Tuesday, August 4, 2015

Of Indian Architecture: Symmetry & Geometry

The geometry and symmetry in construction are as a result of extreme planning, conceptualization of design and a startling trilogy of creativity included. Indian architecture incorporates diverse elements beside simple lines and curvatures. Cosmic elements, religious symbols, voluptuous damsels, floral motifs; structural grandeur, diverse cultural impacts all encompassing assimilation into the final product that has resulted in landmark monuments many of which are of World fame while some pop up as surprise. 

This is what an article in MSN India speaks of. In a changed language I describe in a less fluent language the monumental structures in my blog. 
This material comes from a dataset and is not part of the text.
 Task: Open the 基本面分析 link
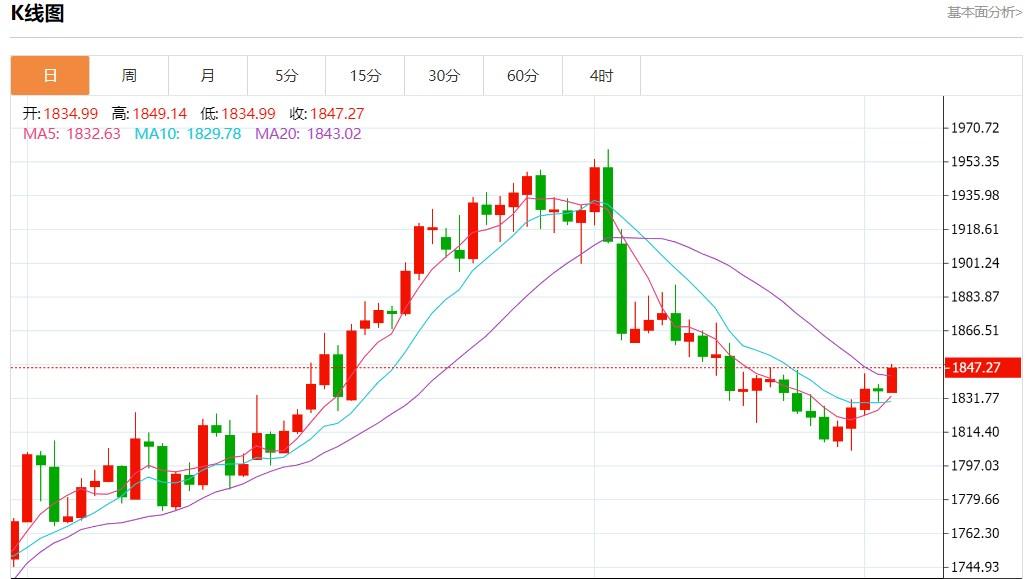pos(984,12)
 Breathtaking Example of Indian Masonry:

 Taj Mahal
 
It is not only a magnanimous symbol of love, the intricate carving, amazing patterns, floral motifs, all amidst unfettered symmetry that is simply astounding. This is Moghul Architecture at its best in India.       
Nicke James - Taj at Agra



Ranakpur - Jain Temples

The Chaturmukha Temple exhibits astounding symmetry in amalgamation of spiritual numbers into intricate geometrical patterns. The temple dedicated to Lord Adinath makes visible the idol from any point inside the structure due to placement of 1000 plus pillars typical of Western Indian Architecture. Typical to this style are the spokes on ceilings interspersed with ornate motifs and dancing Apsaras. These features are much suggestive of colors and freedom of expression of living in India.  

Sun Temple Modhera 

The structure comprises of three elements integrated to perfection. The idol has been desecrated by the plunderer Mahmud Gazhni long  time back. The step well or Surya Kund is intricately carved with shrines on each step leading to the water. The vivid geometrical pattern forming equilateral triangle is the striking feature of this structure. The many pillared (52) Sabha Gruh is another element that has cosmic relevance and extols the Hindu calender.       

Shaniwar Wada Palace 

The seat of Peshwa Rulers, this palace in Pune has architecture with a unique design. The attractive feature is the Hazari Karanje or thousand jet fountain. The garden is also beautifully manicured and comprises of geometrical patterns.  

City Palace Udaipur 

This is a large complex with many palatial elements. In fact a series of palaces are assimilated in the larger complex. The architecture is amalgamation of  Mughal, Rajasthani, Chinese and European Styles. A museum of fine art the palace comprises of intricately carved cupolas, balconies and towers part of the darbar hall, temples and living quarters of the Royals.  

Ellora Caves  Aurangabad 

The rock cut caves exhibit beautifully done murals and carvings depicted three religions namely Hinduism, Jainism and Buddhism. 

Veer Narayana Temple Belvadi 

The architecture was named after the Hoysala Rulers who built many temples. These were either one, two or three shrines while a few were multi-shrines. The ceiling panels are carved with celestial figures and soldiers.

Red Fort - New Delhi   


Built entirely of red sand stone is a later date Mughal Architecture and displays both symmetrical and asymmetrical patterns. The former can be seen at Diwan-E-Aam and Rang Mahal while the walls of the fort exhibit the latter style.

Chand Baori - Abhaneri 

The thirteen story deep step well in Rajasthan is one of the largest in the World. The equilateral triangles formed on the steps are amazing besides the other geometrical forms are rhombus and diagonal lines. The thousand year old structure was the main source of water to local inhabitants. 

Bhoganandeeshwara Temple - Nandi Hills 

The monolithic stone pillars convey symmetry typical to Dravidian Style of Architecture in Southern India. Dedicated to Lord Shiva it is most revered edifice built around 9 Century AD. 

Rani Ki Vav - Patan - Gujarat

An excellent example of Gujarat's Subterranean Architecture it is an inverted temple besides being a step well. The idol of Lord Vishnu is visible from many angles of the seven layered stairs. The stairs are intricately carved with floral motifs and incarnation of Hindu deities.

Ancient Indian Edifices


Hawa Mahal Rajasthan















Jantar Mantar - Delhi & Jaipur 

These are two structures built by Raja Jaisingh to calculate many celestial and solar phenomena and activities. These observatories were used to predict eclipses and calculate various event using complex instruments (structures) formed using simple geometrical lines.